Understanding VMware Bitfusion Configuration Files
search cancel

Understanding VMware Bitfusion Configuration Files

book

Article ID: 336872

calendar_today

Updated On:

Products

VMware vSphere ESXi

Issue/Introduction

The primary Bitfusion executable is controlled by configuration files. There are a few configuration options handled by these files.


Environment

VMware vSphere Bitfusion 2.x

Resolution

There are two configuration files available to Bitfusion:

  • /etc/bitfusion/bitfusion.yaml
  • ~/.bitfusion/bitfusion.yaml

Either of these files can be configured, and both are read during application startup. Both files use the same options.
Note: If both files are present and populated, both will be used to configure the application. The same parameters are defined in both files, the file from the user directory (~/.bitfusion/bitfusion.yaml) will take precedence.

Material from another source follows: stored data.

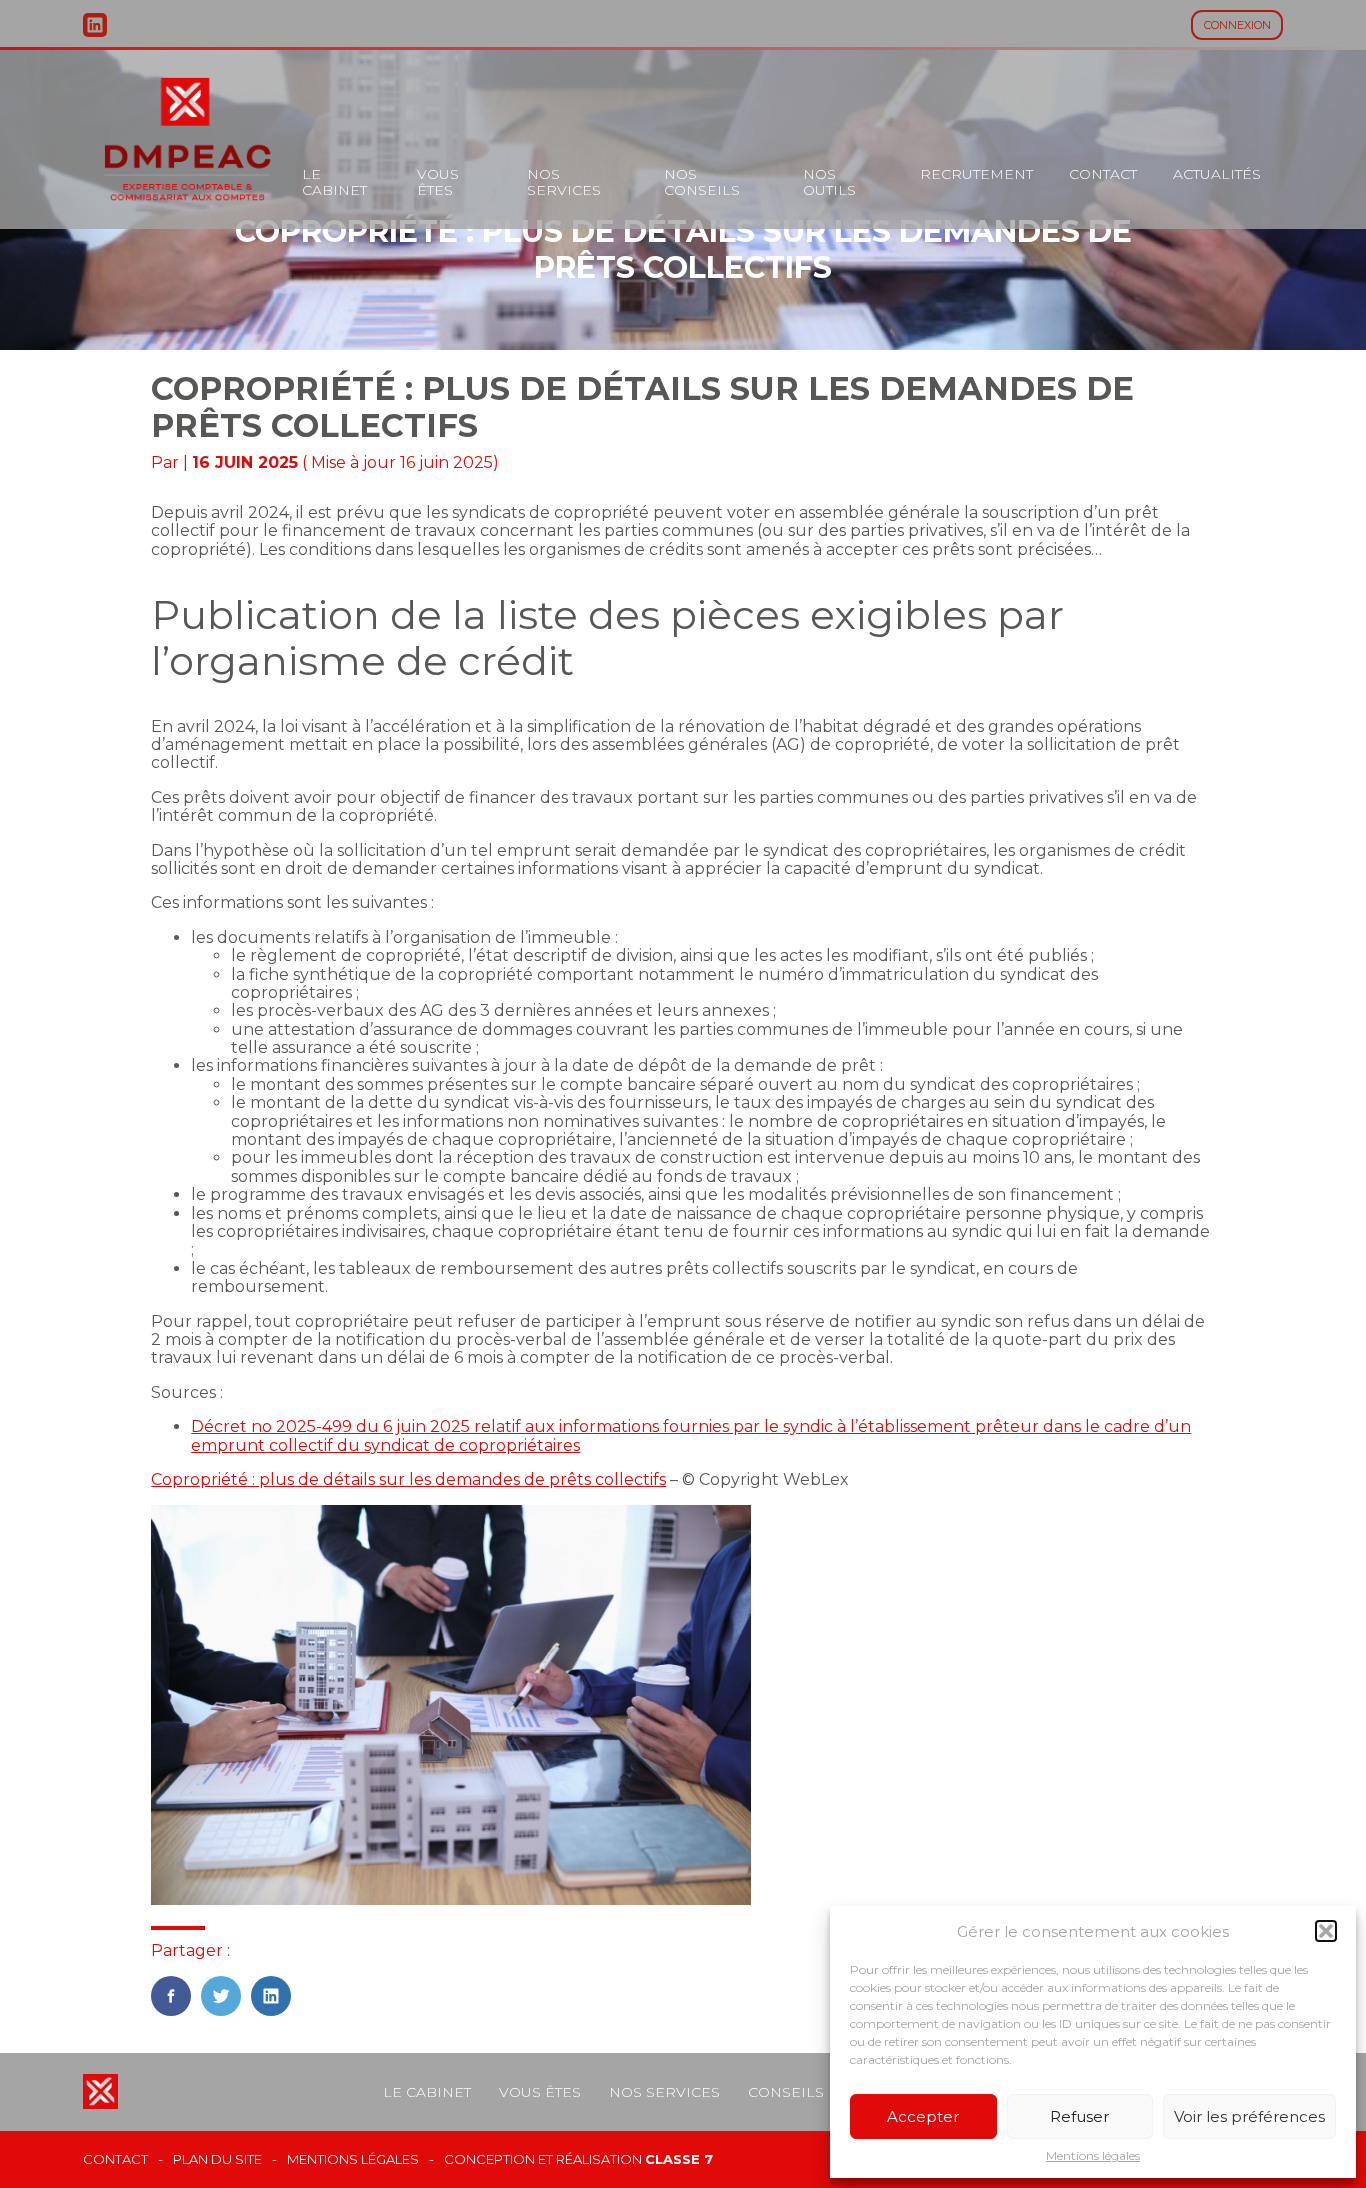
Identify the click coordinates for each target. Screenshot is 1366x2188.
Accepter (923, 2116)
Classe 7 (679, 2159)
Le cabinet (334, 182)
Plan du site (217, 2159)
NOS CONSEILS (702, 182)
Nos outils (829, 182)
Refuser (1079, 2116)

There are three potential configurations options:

  1. Control whether the server should connect through Infiniband RDMA, and the number of hops
  2. Duration after which requested GPU resources are automatically released
  3. Control cache file options and thresholds

 

 A sample configuration file with all available options is:

      rdma:
            enabled: <true|false>
            hops: “<1|2|3>”
      srs:
            auto_release_timeout: “<time in the format of 2m30s>”
      cache_store:
            client_root: "~/cache"
            client_cleanup_threshold_MB: 5120
            server_root: "/var/cache/bitfusion"
            server_cleanup_threshold_MB: 5120

 

 

Additional Information

The number of RDMA hops define RDMA behavior.

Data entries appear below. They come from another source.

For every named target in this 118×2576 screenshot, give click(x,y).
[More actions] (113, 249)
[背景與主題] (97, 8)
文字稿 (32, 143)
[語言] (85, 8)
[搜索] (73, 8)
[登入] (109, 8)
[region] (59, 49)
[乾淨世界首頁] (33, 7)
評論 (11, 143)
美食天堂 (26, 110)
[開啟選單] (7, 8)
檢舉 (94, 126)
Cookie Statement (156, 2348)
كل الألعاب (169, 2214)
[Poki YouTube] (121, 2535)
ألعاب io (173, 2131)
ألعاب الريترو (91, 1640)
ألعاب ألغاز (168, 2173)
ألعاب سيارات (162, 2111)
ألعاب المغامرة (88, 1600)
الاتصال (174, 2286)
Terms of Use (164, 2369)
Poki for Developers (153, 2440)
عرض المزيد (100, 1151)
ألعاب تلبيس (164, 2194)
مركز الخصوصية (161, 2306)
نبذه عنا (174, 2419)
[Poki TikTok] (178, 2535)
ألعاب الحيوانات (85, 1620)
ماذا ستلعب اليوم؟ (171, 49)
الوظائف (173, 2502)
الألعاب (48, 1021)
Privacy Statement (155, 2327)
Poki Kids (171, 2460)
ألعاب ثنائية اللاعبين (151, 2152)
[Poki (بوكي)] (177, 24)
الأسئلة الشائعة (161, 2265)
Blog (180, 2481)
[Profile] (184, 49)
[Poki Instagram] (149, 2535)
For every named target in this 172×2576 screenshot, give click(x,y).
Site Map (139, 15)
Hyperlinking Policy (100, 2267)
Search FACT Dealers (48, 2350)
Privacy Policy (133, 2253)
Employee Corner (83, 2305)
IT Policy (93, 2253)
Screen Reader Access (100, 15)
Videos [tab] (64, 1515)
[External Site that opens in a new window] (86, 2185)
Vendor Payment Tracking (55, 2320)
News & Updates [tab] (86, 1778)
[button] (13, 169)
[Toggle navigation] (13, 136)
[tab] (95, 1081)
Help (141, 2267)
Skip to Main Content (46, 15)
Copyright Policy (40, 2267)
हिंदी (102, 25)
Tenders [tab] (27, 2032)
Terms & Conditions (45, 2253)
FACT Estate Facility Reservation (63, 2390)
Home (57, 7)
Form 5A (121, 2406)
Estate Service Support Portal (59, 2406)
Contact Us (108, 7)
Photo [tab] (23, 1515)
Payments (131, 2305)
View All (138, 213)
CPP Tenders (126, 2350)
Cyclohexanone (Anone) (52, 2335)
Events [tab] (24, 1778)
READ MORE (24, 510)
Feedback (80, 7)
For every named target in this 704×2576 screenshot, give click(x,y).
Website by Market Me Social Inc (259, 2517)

  • 1 hop: Local GPU -> Remote GPU
    • This option has the lowest latency but also lower bandwidth
    • Not supported by all hardware
  • ​​​​​​​2 hops: Local GPU -> Local Host -> Remote GPU
    • ​​​​​​​This is the default value
    • Requires Nvidia GPUDirect-compatible adapters
    • Falls back gracefully to 3 hops if not supported.
  • ​​​​​​​3 hops: Local GPU -> Local Host -> Remote Host -> Remote GPU
    • Most compatible and always supported
    • Slower than 1 or 2 hops
    • Not hardware-dependent